[Entries for locating text and elements]
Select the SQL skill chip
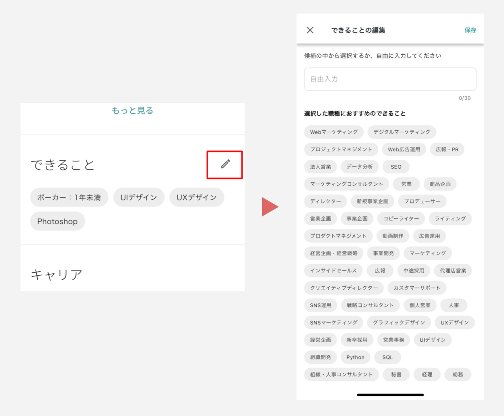This screenshot has width=504, height=416. (387, 357)
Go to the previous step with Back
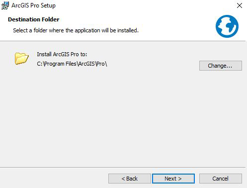The image size is (247, 188). pos(130,179)
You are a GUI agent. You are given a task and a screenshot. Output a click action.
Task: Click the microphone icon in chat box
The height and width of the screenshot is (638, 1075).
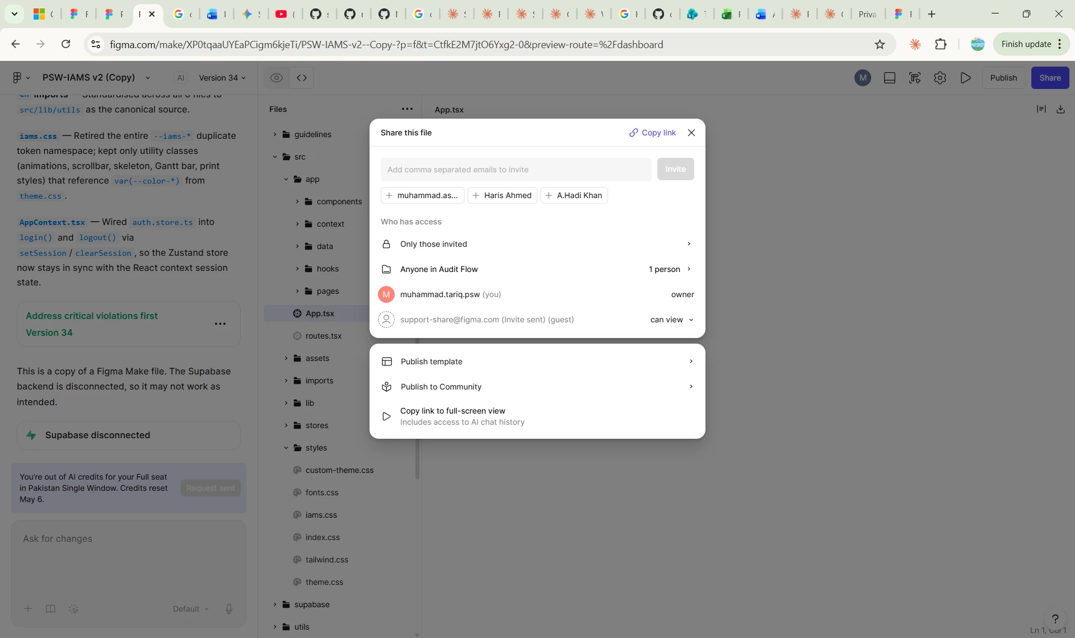click(228, 609)
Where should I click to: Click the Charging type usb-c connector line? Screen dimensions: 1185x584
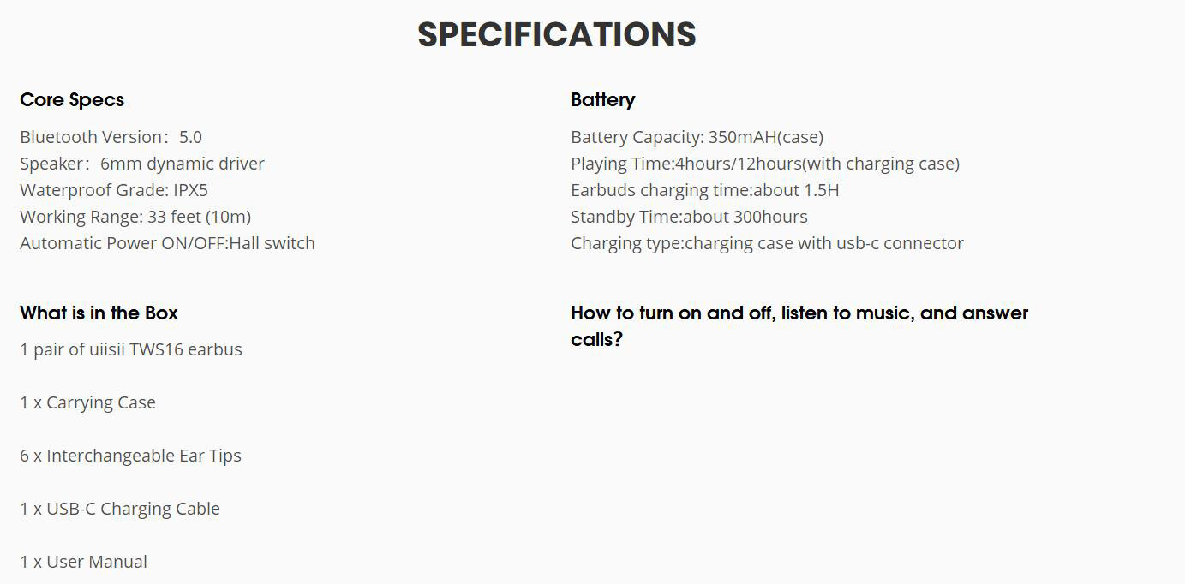(767, 243)
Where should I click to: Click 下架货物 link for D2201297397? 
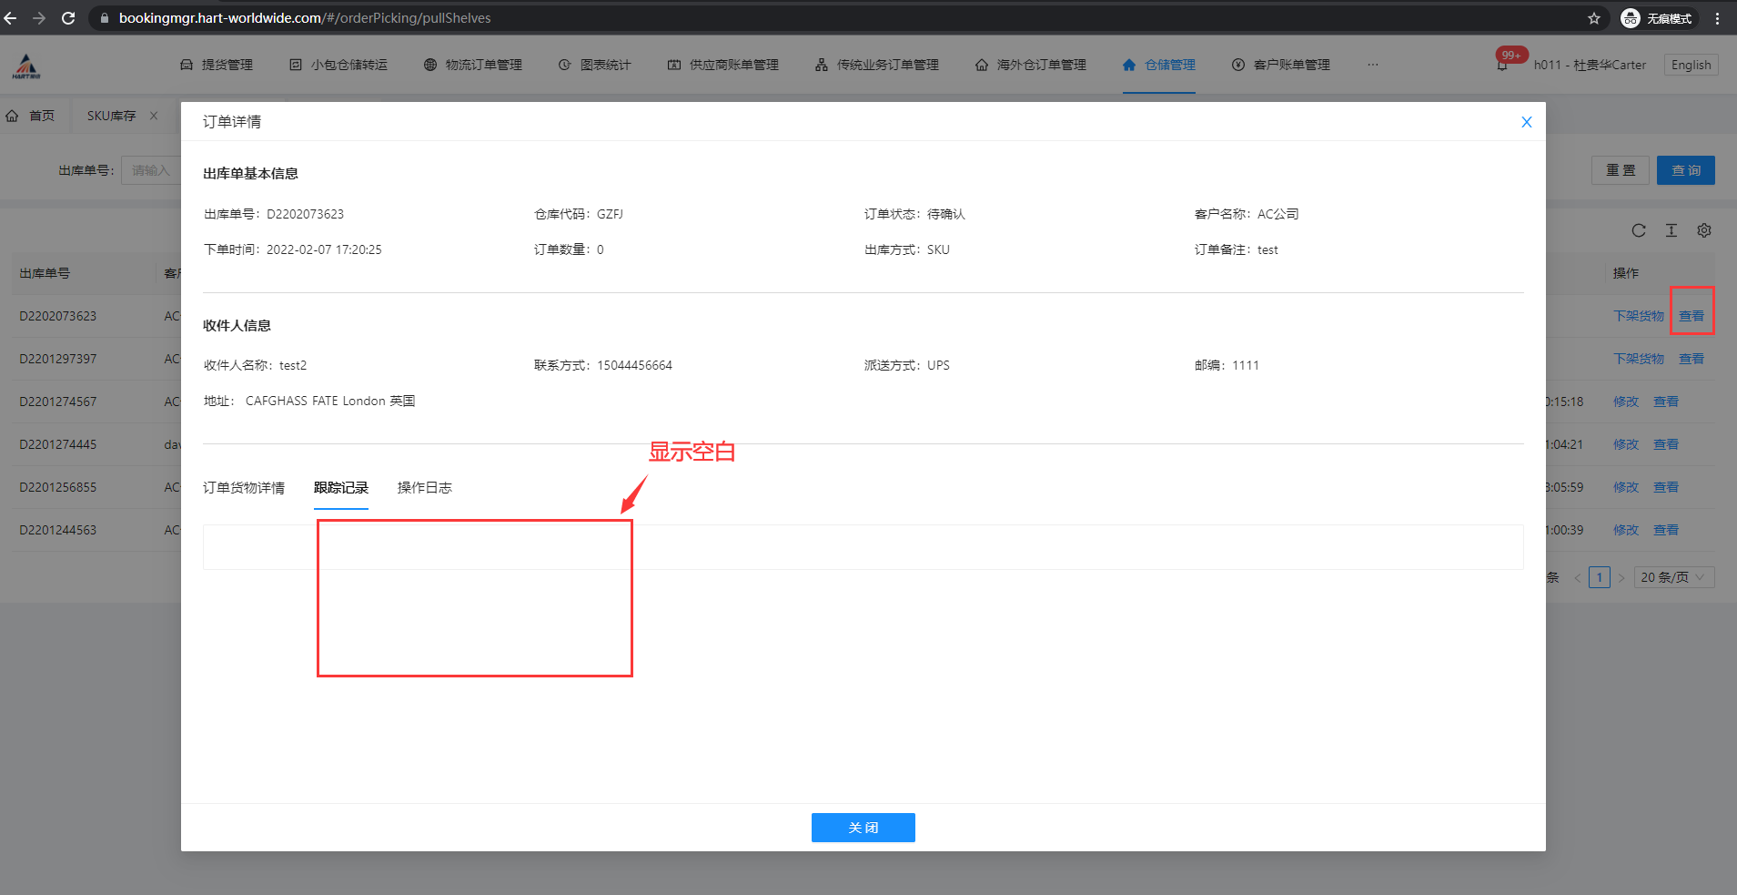point(1638,359)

§ **Objective**:
Please count the lines in the data above that contain the string "Where". Reply with the number alone.

§ **Solution below**:
2